But no, there he was. Larger than life. England's chief motivator, to boot. And the amazing thing is the guy didn't look a day older than when he left the Beeb back in '53. Okay, so he's no longer a 28-inch waist, and the old goatee may have whitened a bit. But, hey, wouldn't you have sprouted the odd grey whisker if you'd just emerged from hibernation to discover your love child was Foreign Secretary. I mean, fair's fair, eh?

Mind you, within football, motivation is by no means a new innovation. Not by a long throw. Take the legendary Herbert Chapman. He used to practise it all the time back in 1920s Huddersfield. True, his version possibly owed more to intimidation than motivation. It's reckoned, if ever his team lost, he would confiscate the players' flat caps and pet mice. The fans', too, evidently. Almost caused a full-scale riot one time, so they say.

And yet old Herbie's cap-and-mouse tactics worked a treat. A year or so later, when the championships started to roll in, all was conveniently forgotten. Just shows you how fickle those northerners can be.

Stan Cullis was a different sort of motivator altogether. More of a carrot man was our Stan. Flexible with it, though. He'd learnt all about incentives while training the donkeys at Goodison Park just after the war. When he took over the reins at Wolves, he put it to good effect.

Evidently, Stan promised his players he'd get the Beverley Sisters to sing for them if they won a game. At first his ploy backfired badly. The team deliberately lost every game by a cricket score. And who could blame them? After all, a single chorus from the Beverlies was guaranteed to empty even Yates' Wine Lodge in 10 seconds flat.

Anyway, once Stan realised his blunder, a simple tactical switch paid dividends. The Sisters would sing only if the team lost. It proved a master- stroke. The team never lost another game and so began the most successful period in the club's history.
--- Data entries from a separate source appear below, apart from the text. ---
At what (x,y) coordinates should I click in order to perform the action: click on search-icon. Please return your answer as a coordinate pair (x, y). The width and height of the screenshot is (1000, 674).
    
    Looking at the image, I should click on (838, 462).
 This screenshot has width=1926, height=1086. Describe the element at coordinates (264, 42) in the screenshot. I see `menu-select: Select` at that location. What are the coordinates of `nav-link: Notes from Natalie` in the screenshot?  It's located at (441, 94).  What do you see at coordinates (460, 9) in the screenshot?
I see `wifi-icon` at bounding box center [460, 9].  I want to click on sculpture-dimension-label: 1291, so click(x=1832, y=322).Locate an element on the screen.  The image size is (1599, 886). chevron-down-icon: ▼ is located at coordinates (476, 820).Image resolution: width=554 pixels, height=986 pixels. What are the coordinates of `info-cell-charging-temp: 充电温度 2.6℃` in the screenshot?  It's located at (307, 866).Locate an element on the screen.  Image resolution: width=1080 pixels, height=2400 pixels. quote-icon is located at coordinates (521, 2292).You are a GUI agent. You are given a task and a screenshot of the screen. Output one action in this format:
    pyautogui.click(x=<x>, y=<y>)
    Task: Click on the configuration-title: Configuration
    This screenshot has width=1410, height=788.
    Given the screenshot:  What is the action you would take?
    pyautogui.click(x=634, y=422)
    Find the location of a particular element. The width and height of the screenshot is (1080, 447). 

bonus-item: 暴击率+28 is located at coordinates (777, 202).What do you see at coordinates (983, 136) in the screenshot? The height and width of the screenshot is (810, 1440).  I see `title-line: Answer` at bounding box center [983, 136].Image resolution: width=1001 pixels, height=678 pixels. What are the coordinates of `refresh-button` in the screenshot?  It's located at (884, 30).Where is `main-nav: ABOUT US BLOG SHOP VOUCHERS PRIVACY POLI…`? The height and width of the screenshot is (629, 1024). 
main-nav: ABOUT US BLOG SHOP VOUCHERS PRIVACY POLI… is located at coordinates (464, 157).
The Beverlies, meanwhile, moved down the road to wreak havoc at the Birmingham Hippodrome.

Up in Liverpool, another motivator par excellence was Sir William Shankly, who would use every trick in the book to drive his team to glory.

Shanks's ability to inspire his players knew no bounds. They would do anything for him. Run through brick walls if he asked them. And he did, too. At the pinnacle of his Red supremacy, it was reckoned over half of Merseyside's brickies were busy erecting walls for Shankly's Supermen to smash their way through. Big Rowdy Yeats, alone, was said to be a 20- walls-a-day man. And, to this very day, the Red's skipper has still not totally kicked the habit.

Now was that motivation or was that motivation?

Of course, the problem today is getting the players to climb over walls, let alone run through them. Still, it's a pity Kevin couldn't have persuaded the Laird of Anfield to make a comeback, as well as old Fyfe. He'd have really sorted the buggers out.